This paper develops a methodical approach to stroke detection using machine learning techniques. The primary
goals of the research are to better understand the causes of strokes and develop trustworthy detection models that
support doctors in making well-informed decisions on stroke treatment and prevention. To create prediction models
that identify people at risk of stroke, the project will examine genetic data, lifestyle data, and electronic medical
records. Feature selection techniques will be used in the study to enhance detection performance and glean
insightful information from the data. Additionally, a machine learning model will assist physicians.

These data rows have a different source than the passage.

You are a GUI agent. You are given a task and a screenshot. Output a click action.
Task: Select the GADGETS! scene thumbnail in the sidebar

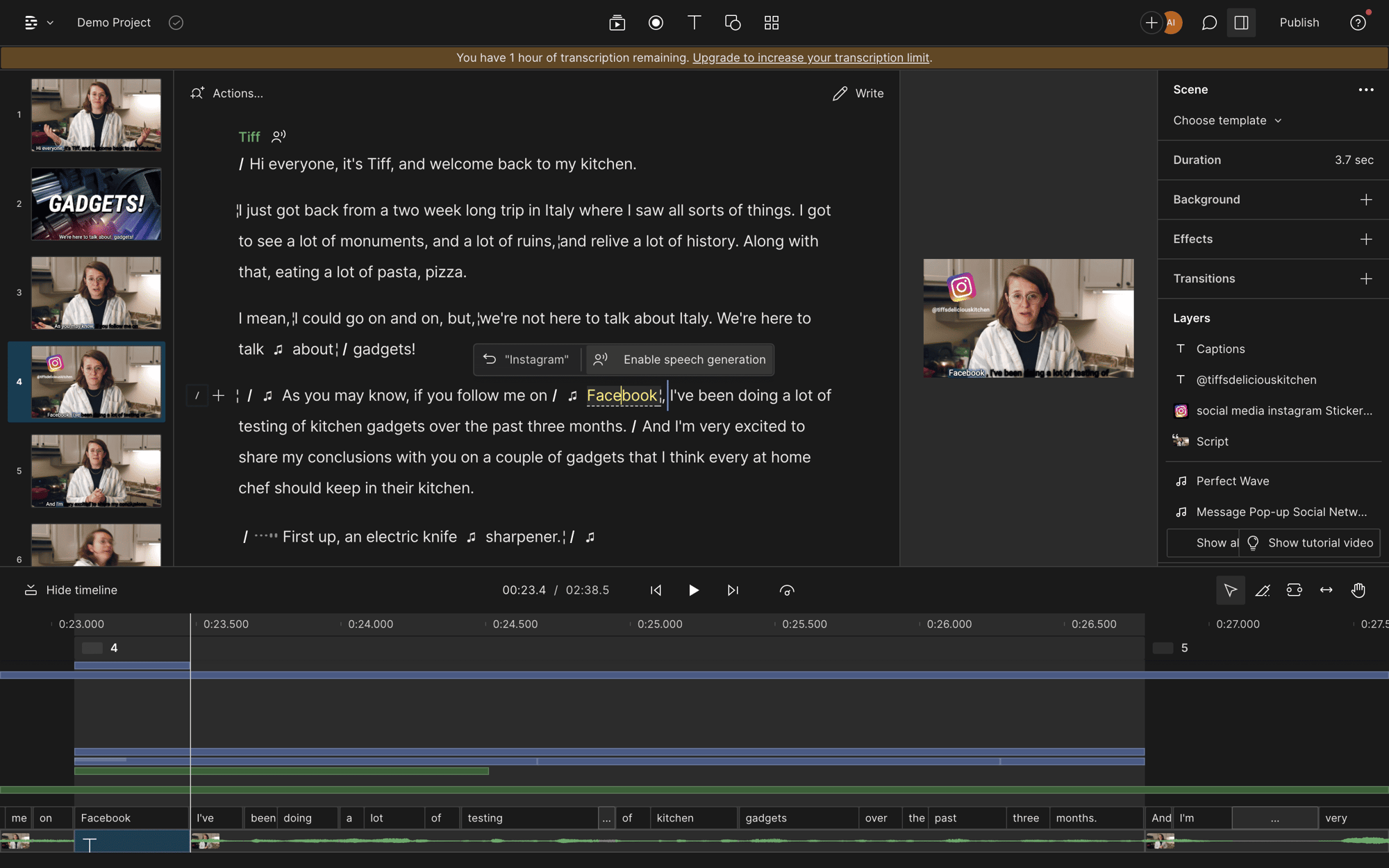pos(96,204)
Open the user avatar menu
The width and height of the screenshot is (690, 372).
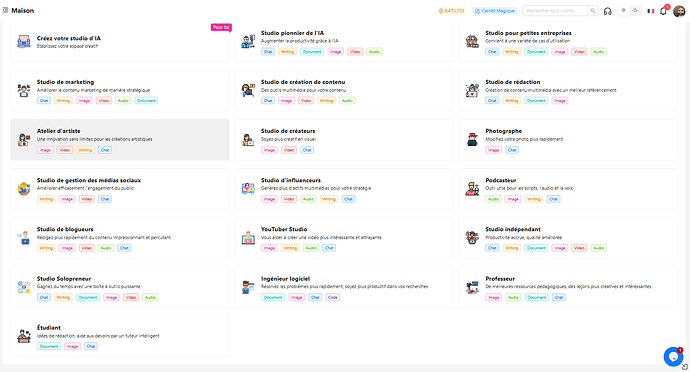pyautogui.click(x=679, y=11)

This study's objective is to assess the suggested algorithms' efficacy, lucidity, flexibility, and scalability. To
ascertain their relative performance, the suggested models were contrasted with well-established clinical risk
detection techniques using a variety of real-world datasets. To lessen the effects of stroke on patients and the
healthcare system, this study may offer insightful information for clinical practice and customized therapies. This
work aims to address the issue of stroke incidence by using machine learning techniques to forecast the frequency of
strokes. This work enhances the precision and understandability of stroke detection models through the application
of cutting-edge machine learning techniques. By enabling targeted therapies to avoid this crippling condition in the
future, the findings of this study have the potential to completely transform stroke prevention and enhance treatment
outcomes for those who already have it. The following is a list of this study's main contributions:
1) This work uses an image-based dataset to offer a stroke diagnosis method.
2) Using a genetically tuned CNN, the suggested diagnostic approach retrieves valuable features from the CT
images.
3) Based on retrieved characteristics, LSTM, BiLSTM, and genetically adjusted CNNs were evaluated for stroke
classification.
4) Other ML and DL techniques are also used to compare the performance of the suggested diagnostic system
(GA_BiLSTM).
5) By offering early detection, the suggested approach seeks to assist medical professionals in making well-
informed decisions on stroke prevention and treatment.
II. RELATED WORKS
Models for detecting stroke risk that are extremely accurate have been created using machine learning techniques.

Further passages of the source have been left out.